Absalom, Absalom!, first sentence.

If not Dante or Nabokov, why not William Faulkner ?i

From a little after two oclock until almost sundown of the long still hot weary dead September afternoon they sat in what Miss Coldfield still called the office because her father had called it that – a dim hot airless room with the blinds all closed and fastened for forty-three summers because when she was a girl someone had believed that light and moving air carried heat and that dark was always cooler, and which (as the sun shone fuller and fuller on that side of the house) became latticed with yellow slashes full of dust motes which Quentin thought of as being flecks of the dead old dried paint itself blown inward from the scaling blinds as wind might have blown them.

Ok that was long! Definitely longer than I can ever recall an opening sentence of a novel being, and certainly not why I picked this book even though it’s now clearly working a treat, but that may just be my small non-fiction(-mostly-science-fiction) sample size speaking. I guess thanks to Jack for putting me onto ol’ Faulksy ? In any event, it’s a bold play to string together so many adjectives without separating commas but maybe it’s a Great Depression trick to keep the reader from noticing their miserable lot with the art of talking and talking ad nauseum so long as the hours are whiled away and the days are filled with something other than out-and-out bellyaching lest we forget that the year 1936 when the book was published wasn’t exactly The Great Again though this technique of misdirection seems about due for a comeback today but maybe that’s really what reality TV is as its core.

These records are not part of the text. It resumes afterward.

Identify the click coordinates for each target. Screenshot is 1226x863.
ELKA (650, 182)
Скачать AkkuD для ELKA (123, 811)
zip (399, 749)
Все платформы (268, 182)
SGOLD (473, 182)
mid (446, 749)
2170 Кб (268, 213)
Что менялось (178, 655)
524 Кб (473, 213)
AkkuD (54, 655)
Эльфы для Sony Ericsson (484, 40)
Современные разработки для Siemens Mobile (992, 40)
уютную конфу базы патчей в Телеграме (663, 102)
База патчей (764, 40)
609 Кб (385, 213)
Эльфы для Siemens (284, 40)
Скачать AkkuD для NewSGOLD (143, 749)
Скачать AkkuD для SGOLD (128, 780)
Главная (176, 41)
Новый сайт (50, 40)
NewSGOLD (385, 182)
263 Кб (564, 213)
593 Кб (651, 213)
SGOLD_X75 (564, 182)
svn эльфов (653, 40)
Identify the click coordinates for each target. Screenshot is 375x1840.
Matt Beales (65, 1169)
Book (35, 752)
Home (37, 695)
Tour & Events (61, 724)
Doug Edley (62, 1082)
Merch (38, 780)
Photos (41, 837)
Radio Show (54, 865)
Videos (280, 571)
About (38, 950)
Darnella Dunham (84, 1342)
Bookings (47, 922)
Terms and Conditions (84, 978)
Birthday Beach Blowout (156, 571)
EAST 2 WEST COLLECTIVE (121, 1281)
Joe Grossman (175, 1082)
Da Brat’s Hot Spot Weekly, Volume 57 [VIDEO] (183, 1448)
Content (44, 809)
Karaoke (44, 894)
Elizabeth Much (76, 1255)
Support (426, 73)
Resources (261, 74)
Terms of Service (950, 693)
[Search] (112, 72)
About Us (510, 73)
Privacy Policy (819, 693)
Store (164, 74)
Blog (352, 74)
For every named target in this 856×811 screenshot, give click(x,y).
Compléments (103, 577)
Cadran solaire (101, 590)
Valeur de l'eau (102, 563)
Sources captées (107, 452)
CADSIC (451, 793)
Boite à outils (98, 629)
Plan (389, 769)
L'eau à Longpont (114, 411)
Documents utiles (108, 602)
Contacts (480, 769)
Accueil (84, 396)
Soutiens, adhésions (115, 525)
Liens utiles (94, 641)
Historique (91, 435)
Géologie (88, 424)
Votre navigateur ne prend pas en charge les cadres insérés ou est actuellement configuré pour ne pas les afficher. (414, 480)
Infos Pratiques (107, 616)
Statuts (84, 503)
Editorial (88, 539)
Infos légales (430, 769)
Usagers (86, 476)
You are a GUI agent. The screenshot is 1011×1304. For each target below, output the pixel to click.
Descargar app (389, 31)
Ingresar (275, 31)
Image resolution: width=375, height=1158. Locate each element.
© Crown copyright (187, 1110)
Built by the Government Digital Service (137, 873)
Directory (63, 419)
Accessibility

So what can we glean from the opening sentence about the characters, their environs, and the possible plot ? Well, we know that there are at least two characters involved, Miss Coldfield and Quentin, and that they’ve a house to keep themselves warm and dry, one formerly belonging to Miss’ father, who seems to have passed. We also know that they’re a pretty superstitious lot wherever they are, quite possibly in the Old South or even a Caribbean island where polite old world titles and tropical weather reign, and that they haven’t the scientific minds to come up with theories more falsifiable than “moving air carried heat,” which it doesn’t. We can also determine Miss has lived in the same house for over four decades and that Quentin has something of a visual imagination. Aside from those bare descriptions, between the rambling prose, the reader can somehow decipher a half-rotting yet stately manor in the middle of an overgrown swamp, the kind depicted in Forest Gump or Django Unchained but with neither the humour nor the violence, respectively, nor really any action at all. It’s a place that somehow just is – without ever having been created in the first place and seemingly without the possibility of being completed destroyed. How can something be so timeless and yet so of its time ? Yet there it is.

To be continued…

  1. This will be the first bit of Faulker I’ve ever read. Like ever. And you’re along for the ride!